#### WHAT THIS TASK INVOLVES:
According to the biographical passage on sculptor Sidney Biehler Waugh, which scholarship did he receive in 1929, and what did it fund?

#### READING PASSAGE:
Sculptor and designer Sidney Biehler Waugh was born in Amherst, Massachusetts to a well-established family. His father, Frank A. Waugh, was a renowned landscape artist and professor. Among his five older siblings, one was an international banker fluent in Japanese, and the others included the creator of the Federal food stamp program, a university dean, and an accomplished author. Sidney Waugh completed a degree in architecture from the Massachusetts Institute of Technology (MIT) in 1923 before studying art at the Scuola delle Belle Arte in Rome. He then moved to Paris to study under renowned sculptors Emile Bourdelle, and Henri Bouchard. Waugh successfully entered his sculptures into exhibitions and was awarded medals at the Salon de Printemps in 1928 and 1929. In 1929 he received the prestigious Prix de Rome scholarship, which funded three years of intensive study as a fellow at the American Academy in Rome. In 1939 he was honored with an honorary Master’s degree from Amherst College.

During World War II, Waugh first served with U.S. Army Air Force Intelligence. In early September 1943 he was transferred to the MFAA as a Monuments Man in North Africa and Italy. He served in the field alongside Monuments Man Capt. Deane Keller and later became Chief of the MFAA Section of Allied Military Government for U.S Fifth Army. Immediately following the bombing of the Abbey of Monte Cassino, Waugh was involved in the operation to secure and recover works of art and treasures inside the abbey which had been damaged by the bombings. For his efforts to preserve European cultural heritage, he was awarded the Silver Star, the Bronze Star, the Croix de Guerre twice, and made a Knight of the Crown of Italy.

Waugh’s sculptures adorn numerous public buildings and grace the collections of museums and private collections across the globe. In Washington, D.C. alone, he completed commissions for the National Archives Building, the U.S. Post Office Department Building, the Federal Reserve Board Building, and the Andrew W. Mellon Memorial Fountain near the National Gallery of Art. Highly desired by collectors, his works have been included in the collections of the Shah of Iran, King Farouk of Egypt, Queen Elizabeth II, and Queen Wilhelmina of the Netherlands. He has been featured in exhibitions at the Metropolitan Museum of Art, the Art Institute of Chicago, the Cleveland Museum of Art, the Toledo Museum of Art, and the Victoria and Albert Museum.

In addition to working as chief associate designer at Steuben Glass for three decades, Waugh was an honorary life member of the National Arts Club and a member of the advisory committee of the School of Architecture at MIT. He served as a member of the American Geographical Society, the New York City Art Commission, the National Institute of Arts and Letters, a trustee of the American Academy in Rome, and President of the National Sculpture Society.

Sidney Waugh died in New York City in 1963.

#### GIVEN INFORMATION:
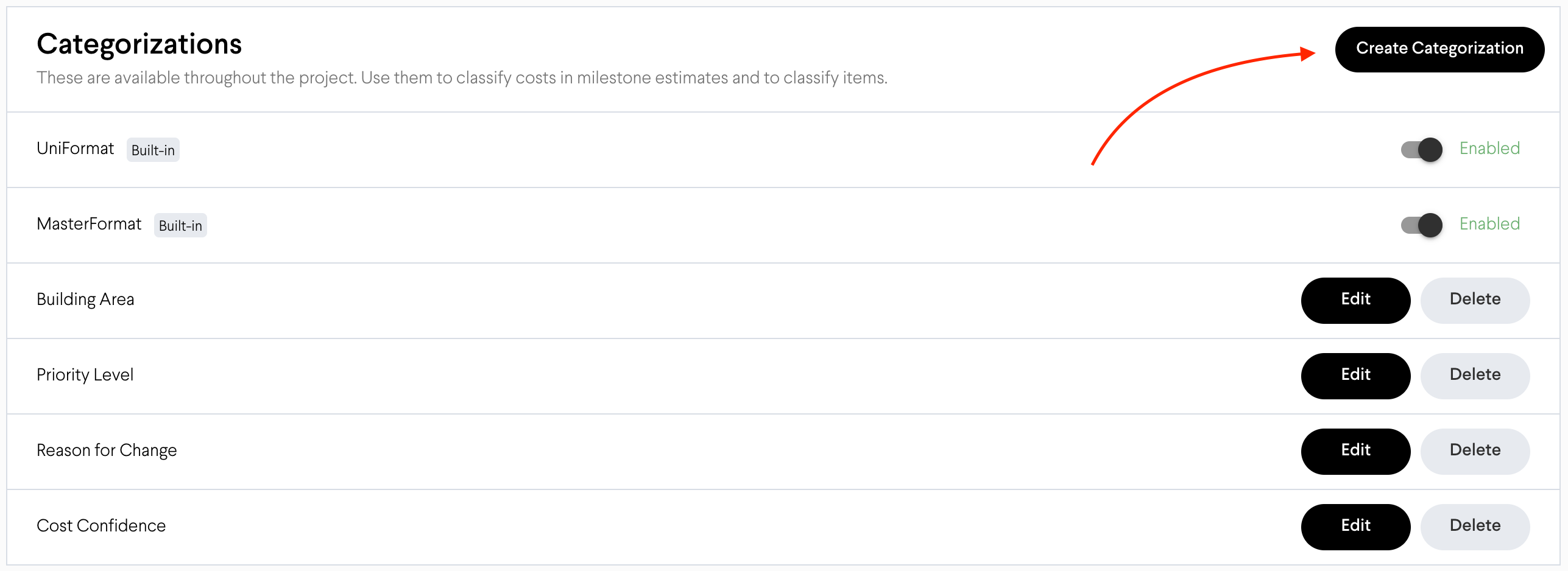The height and width of the screenshot is (571, 1568).
Task: Delete the Cost Confidence categorization
Action: click(1475, 525)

#### COMPLETE RESPONSE:
The Prix de Rome scholarship, which funded three years of intensive study as a fellow at the American Academy in Rome.